It’s been a few weeks since the end of the long-running
Manga series, Naruto and I just
realized I haven’t done a single post about it at all. I feel like I’ve let
myself down a bit as Naruto was, at
one point, probably my favorite anime/manga because I enjoyed the world,
characters, lore, and fighting styles they created. All that said… how was the
ending? Now that the series is over, does it all feel like a complete and
well-crafted story or does it all fall apart?
That’s right… it’s review time!
Before I get too far, let me just say it’s hard trying to
figure out the best way to tackle a review of a decade long series that has
fluctuated in quality and know where to really begin. So to save us all a lot
of time, I’m going to make a very slap-dash synopsis scattered with links to
pages with more details on the important events. Okay? Okay!

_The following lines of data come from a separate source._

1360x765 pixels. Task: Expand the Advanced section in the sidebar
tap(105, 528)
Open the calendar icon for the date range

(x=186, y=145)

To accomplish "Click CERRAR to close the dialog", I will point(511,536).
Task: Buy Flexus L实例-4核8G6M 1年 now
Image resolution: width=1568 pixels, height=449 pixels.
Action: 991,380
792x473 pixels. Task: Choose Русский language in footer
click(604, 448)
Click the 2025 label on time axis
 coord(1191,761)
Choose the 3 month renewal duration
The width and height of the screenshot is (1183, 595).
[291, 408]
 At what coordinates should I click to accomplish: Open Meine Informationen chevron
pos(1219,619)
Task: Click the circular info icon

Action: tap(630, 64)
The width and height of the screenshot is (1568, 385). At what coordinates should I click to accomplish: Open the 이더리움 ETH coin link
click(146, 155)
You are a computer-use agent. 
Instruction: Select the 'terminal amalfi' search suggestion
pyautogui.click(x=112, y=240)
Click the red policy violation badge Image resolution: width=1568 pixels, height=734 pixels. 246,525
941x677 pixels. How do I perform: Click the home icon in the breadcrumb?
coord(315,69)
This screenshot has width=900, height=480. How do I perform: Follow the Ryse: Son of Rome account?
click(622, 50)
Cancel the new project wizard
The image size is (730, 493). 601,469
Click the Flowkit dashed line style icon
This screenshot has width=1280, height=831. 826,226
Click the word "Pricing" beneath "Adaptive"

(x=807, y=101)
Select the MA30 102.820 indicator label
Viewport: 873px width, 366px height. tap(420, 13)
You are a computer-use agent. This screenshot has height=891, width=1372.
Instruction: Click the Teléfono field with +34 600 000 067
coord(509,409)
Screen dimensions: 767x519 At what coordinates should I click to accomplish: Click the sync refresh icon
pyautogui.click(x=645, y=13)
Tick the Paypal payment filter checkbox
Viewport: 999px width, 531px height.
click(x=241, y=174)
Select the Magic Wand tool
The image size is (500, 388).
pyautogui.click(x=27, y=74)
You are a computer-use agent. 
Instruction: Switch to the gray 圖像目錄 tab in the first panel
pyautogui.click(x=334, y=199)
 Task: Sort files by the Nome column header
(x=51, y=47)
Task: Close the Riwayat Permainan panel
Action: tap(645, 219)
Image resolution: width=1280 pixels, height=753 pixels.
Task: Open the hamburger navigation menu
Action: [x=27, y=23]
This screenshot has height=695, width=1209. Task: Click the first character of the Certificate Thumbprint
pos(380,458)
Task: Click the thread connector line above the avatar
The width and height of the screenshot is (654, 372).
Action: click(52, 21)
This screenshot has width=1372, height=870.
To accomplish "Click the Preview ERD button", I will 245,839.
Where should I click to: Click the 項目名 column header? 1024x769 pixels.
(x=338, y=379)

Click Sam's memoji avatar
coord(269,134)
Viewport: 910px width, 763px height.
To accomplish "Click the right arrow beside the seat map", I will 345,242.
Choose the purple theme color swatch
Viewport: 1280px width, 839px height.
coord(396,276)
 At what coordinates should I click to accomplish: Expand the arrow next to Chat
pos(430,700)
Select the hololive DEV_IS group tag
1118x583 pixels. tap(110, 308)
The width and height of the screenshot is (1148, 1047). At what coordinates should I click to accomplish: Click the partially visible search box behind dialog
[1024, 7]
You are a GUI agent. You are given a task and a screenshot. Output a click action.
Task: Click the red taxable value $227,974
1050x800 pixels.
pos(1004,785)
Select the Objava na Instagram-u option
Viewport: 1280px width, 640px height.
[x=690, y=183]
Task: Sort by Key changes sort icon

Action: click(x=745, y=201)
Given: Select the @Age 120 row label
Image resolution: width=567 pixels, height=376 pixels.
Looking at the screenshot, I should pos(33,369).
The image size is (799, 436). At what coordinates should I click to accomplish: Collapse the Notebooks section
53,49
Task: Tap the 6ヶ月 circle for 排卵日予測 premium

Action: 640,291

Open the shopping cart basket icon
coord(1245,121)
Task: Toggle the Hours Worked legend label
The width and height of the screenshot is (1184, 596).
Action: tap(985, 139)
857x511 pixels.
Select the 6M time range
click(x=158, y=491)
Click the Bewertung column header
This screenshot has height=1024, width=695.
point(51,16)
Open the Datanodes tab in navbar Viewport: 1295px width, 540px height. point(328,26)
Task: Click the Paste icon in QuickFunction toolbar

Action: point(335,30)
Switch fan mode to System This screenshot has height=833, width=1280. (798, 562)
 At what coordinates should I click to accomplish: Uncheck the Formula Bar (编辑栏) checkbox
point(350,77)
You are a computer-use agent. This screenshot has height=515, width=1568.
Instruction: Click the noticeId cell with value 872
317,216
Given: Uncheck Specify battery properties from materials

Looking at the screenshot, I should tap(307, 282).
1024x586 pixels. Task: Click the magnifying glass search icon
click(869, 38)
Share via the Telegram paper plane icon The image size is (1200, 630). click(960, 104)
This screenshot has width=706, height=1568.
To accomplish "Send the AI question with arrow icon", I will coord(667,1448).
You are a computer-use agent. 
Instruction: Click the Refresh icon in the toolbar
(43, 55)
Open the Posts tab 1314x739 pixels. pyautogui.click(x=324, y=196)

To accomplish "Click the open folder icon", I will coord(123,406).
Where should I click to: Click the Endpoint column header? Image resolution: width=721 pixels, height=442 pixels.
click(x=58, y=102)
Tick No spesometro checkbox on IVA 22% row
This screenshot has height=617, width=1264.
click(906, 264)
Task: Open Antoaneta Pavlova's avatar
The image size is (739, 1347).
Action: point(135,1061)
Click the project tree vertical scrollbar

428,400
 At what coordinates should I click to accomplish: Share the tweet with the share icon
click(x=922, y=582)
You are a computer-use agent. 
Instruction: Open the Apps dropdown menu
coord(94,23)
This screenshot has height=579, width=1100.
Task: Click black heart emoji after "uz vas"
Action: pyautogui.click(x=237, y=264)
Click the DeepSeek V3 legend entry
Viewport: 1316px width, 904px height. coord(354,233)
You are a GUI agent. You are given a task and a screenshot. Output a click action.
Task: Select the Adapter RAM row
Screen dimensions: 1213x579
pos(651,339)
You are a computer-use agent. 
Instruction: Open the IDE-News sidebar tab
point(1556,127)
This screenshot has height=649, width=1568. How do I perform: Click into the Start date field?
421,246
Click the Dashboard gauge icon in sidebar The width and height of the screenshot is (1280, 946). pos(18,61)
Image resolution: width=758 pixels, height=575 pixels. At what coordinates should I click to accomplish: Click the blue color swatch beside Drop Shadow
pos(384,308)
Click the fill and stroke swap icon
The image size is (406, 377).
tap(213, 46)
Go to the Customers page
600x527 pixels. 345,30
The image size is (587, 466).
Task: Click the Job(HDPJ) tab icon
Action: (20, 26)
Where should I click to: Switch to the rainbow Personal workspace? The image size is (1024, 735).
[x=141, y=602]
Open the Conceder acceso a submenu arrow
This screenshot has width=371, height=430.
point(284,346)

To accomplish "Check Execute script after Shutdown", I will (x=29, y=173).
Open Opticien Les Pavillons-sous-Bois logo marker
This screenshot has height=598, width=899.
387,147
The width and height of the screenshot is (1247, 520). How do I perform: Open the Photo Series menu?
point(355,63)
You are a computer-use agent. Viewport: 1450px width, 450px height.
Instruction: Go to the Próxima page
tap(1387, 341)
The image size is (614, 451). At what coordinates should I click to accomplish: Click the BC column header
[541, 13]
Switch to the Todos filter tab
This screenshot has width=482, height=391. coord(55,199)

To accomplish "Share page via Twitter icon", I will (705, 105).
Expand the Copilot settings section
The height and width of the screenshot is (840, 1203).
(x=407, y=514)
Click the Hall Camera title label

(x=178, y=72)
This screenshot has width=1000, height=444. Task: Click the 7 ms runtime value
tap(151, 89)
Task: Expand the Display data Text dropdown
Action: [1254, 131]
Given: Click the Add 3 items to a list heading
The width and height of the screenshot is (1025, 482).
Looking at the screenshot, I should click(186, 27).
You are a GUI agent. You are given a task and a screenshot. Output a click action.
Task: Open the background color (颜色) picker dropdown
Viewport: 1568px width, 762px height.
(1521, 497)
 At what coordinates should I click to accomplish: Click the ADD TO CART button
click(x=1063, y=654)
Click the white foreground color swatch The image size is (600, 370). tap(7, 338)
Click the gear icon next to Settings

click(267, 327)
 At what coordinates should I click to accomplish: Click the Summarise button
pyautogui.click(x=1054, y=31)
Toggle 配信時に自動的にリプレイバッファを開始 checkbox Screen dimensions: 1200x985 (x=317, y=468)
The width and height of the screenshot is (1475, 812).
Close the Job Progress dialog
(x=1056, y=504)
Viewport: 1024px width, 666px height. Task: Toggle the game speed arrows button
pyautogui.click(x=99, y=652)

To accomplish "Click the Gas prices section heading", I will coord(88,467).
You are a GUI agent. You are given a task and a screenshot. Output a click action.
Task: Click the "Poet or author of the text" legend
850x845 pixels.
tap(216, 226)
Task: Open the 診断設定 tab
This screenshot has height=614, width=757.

City of Ninjas has one annoying kid in orange possessed by a
demon at birth (Naruto) and story follows his adventures with his team. This
team consists of an abundantly useless female in all pink (Sakura), a kid with
a LONG list of emotional and familial problems (Sasuke), and their sensei who
looks cool and can do cool things but never is around long enough to actually
show off just how good he probably is (Kakashi). You’re introduced to other
ninja through a series of escalatingly larger events that expand the character
roster, plot, and world of the series with each new story arc to a point where It’s
no longer a City of Ninjas but a World of Ninjas.
At some point an evil snake-ninja coerces Sasuke to join him
which becomes a critical moments in the lives of the main characters and sends
Sasuke down a path of evil and darkness that ultimately makes him an antagonist
and one of the final bosses of the series. We are also eventually introduced to
an evil terrorist group that wants to take over the world… but actually doesn’t
because it’s all a front to take over the world in a completely different way
than initially proposed… which was all a lie made by one of the members at the
behest of some godlike figure who… OH BOLLOCKS TO THIS! Evil guys to a bad and
bad happens at infinitum.
But using main character powers (see Goku, Yugi, and really
any Shonen anime) Naruto learns to control his literal inner demons, discovers
his true ninja way, and uses his uncanny ability to charm people with his
stubbornness and stupidity to stop various villains along the way and save his
best friend/worst enemy/arch rival/ fan-shipped-love-interest Sasuke from
throwing his life away by doing another bad that’s basically the same bad as
the other evil-guys’ bads but it’s not as interesting as their bad. Okay, I’m
done with this.
For those who have been reading the series, this review will
actually cover the final story arc, the last chapters, and give my overall thoughts
on how well the series ended. You guys obviously didn’t need a synopsis, but I figured
I’d entertain the notion anyway.
The final plot concerns the events of the Great Ninja War. A
story arc that has literally been in publication for the past two, almost three,
years and has legitimately killed the pacing of the series. The previously
stated villains (or at least the ones remaining) want to take the demon spirit
from Naruto and use it in their plan to put the world into a dream world they
control. So the various nations of the world decide to band together to fight
against this all for the life of one ninja… actually there’s a second more
interesting character they’re protecting too, but we don’t have time to talk
about Killer Bee at the moment (look it up).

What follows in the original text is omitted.